Exercise description:
I need every line of the material below that includes the string "column".

Material for the task:
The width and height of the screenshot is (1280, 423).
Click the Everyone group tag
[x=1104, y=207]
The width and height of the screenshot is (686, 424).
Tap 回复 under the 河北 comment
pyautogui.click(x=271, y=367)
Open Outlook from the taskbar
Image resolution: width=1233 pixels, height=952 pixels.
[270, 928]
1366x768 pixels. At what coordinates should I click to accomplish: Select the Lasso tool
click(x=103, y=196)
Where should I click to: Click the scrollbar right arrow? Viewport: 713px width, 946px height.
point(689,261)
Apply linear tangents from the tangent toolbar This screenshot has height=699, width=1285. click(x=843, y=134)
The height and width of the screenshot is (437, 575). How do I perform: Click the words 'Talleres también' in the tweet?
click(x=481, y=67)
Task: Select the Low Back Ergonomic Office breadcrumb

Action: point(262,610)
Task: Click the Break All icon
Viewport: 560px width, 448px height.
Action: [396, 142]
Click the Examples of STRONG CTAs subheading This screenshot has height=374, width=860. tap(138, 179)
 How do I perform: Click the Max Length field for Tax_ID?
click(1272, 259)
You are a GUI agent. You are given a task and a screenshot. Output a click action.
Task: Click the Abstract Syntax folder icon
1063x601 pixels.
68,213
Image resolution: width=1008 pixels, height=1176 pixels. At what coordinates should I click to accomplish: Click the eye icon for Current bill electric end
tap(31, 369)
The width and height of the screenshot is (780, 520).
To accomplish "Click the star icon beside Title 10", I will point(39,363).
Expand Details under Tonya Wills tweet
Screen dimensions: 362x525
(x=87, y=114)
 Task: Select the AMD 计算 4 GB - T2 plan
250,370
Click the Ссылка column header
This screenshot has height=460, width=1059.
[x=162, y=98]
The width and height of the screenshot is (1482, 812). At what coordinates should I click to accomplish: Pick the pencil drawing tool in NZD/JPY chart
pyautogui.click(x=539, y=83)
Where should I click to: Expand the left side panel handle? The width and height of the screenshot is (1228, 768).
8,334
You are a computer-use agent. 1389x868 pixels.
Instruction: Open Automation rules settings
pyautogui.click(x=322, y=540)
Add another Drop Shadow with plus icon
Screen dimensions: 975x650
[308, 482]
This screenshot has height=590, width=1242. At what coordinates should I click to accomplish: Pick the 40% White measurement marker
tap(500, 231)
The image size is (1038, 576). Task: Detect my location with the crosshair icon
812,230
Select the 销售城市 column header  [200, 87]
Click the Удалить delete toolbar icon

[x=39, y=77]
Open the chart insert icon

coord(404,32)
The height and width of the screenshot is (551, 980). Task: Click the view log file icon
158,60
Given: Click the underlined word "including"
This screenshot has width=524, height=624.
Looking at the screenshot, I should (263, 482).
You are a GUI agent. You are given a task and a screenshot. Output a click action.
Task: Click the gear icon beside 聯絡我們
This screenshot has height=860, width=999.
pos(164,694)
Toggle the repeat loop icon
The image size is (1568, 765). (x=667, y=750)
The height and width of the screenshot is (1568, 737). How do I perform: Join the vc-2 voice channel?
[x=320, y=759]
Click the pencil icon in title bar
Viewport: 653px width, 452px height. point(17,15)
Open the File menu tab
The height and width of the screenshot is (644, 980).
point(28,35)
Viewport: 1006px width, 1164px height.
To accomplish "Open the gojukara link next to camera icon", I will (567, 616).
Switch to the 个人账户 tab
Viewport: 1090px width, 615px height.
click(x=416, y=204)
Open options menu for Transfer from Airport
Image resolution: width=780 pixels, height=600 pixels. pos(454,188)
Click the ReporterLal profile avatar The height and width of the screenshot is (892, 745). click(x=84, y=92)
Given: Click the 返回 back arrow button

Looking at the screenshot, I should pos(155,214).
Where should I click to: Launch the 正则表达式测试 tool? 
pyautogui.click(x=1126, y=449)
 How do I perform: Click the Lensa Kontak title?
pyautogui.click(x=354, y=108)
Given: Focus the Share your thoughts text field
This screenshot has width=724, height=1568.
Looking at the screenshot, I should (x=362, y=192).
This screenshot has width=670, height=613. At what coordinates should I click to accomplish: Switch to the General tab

Reply:
Click the Ссылка column header
Select the 销售城市 column header  [200, 87]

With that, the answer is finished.